La especialista explicó que el glaucoma es una patología ocular que daña progresivamente el nervio óptico, estructura encargada de transmitir al cerebro las señales visuales que recibe el ojo. “Cuando este nervio se deteriora, se produce una disminución progresiva del campo visual, que puede avanzar gradualmente si no se detecta y trata a tiempo”, enfatizó.
Indicó que, en la mayoría de los casos, la enfermedad no presenta síntomas en sus etapas iniciales, lo que dificulta su diagnóstico temprano.
En el marco del Día Mundial del Glaucoma 2026, que se conmemora el 12 de marzo bajo el lema “Unidos por un mundo sin glaucoma”, la especialista detalló que existen diversos factores que pueden contribuir al daño del nervio óptico; sin embargo, en la mayoría de los casos la enfermedad está asociada con el aumento de la presión intraocular.
Entre los principales factores de riesgo se encuentran enfermedades como la diabetes mellitus mal controlada, el uso prolongado de esteroides, la predisposición genética y edad.
Indicó que algunos de los síntomas que pueden presentar los pacientes son: visión borrosa progresiva, halos de luces o dolor ocular; no obstante, la mayoría de los casos se detecta durante revisiones oftalmológicas de rutina o cuando la enfermedad se encuentra en etapas avanzadas.
A nivel mundial, el glaucoma representa la segunda causa de ceguera irreversible, y se estima que para el año 2040 habrá aproximadamente 111.8 millones de personas afectadas.

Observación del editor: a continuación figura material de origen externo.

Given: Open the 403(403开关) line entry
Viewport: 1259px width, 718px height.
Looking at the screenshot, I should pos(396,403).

Ante este panorama, la especialista recomendó que todas las personas a partir de los 40 años se realicen una valoración oftalmológica al menos una vez al año. Además, acudir de inmediato a revisión si existen antecedentes familiares de glaucoma, ya que el riesgo de desarrollar la enfermedad aumenta significativamente.
“El glaucoma no tiene cura y el daño que causa es irreversible; sin embargo, si se detecta a tiempo podemos retrasar significativamente su progresión y evitar que la o el paciente llegue a una ceguera total permanente”, enfatizó la doctora Riveros Dimas.

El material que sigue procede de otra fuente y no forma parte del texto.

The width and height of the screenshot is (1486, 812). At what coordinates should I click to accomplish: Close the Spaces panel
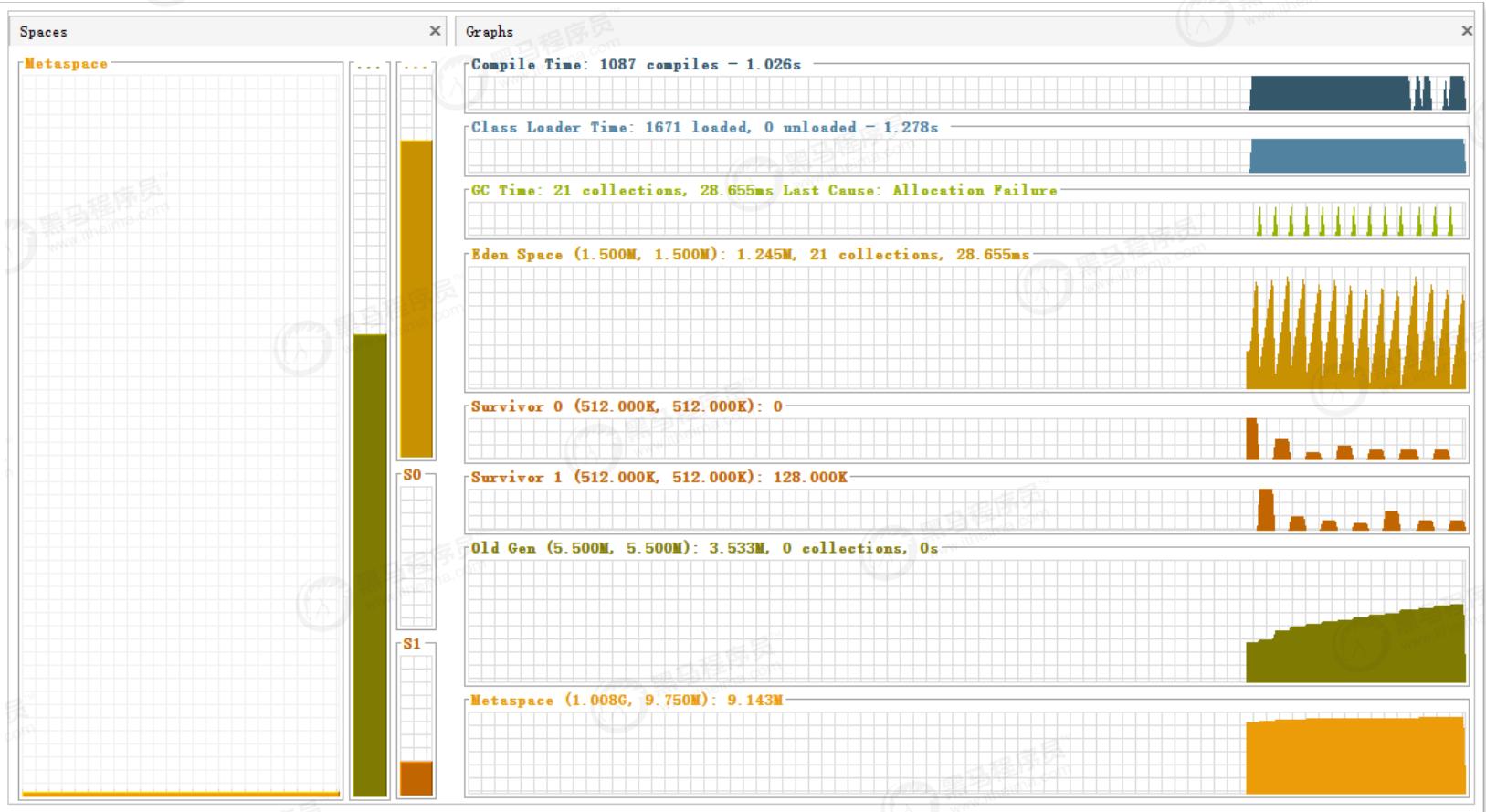pyautogui.click(x=435, y=31)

Destacó que el Servicio de Glaucoma del Hospital General “Dr. Manuel Gea González” lleva a cabo diferentes terapias para tratar esta patología visual, como el uso de fármacos para controlar la presión intraocular, procedimientos con láser y/o cirugías especializadas, las cuales son implementadas según el grado de avance de la enfermedad de cada paciente.
Detalló que en promedio se atienden 24 pacientes al día, equivalentes aproximadamente a 5 mil consultas al año, lo que refleja la magnitud de este problema de salud visual.
Finalmente, puntualizó que el mensaje es priorizar la difusión social y promover la prevención a través de una revisión oftalmológica de forma periódica, ya que detectar el glaucoma en etapas tempranas puede marcar la diferencia entre conservar la visión o desarrollar una discapacidad visual permanente.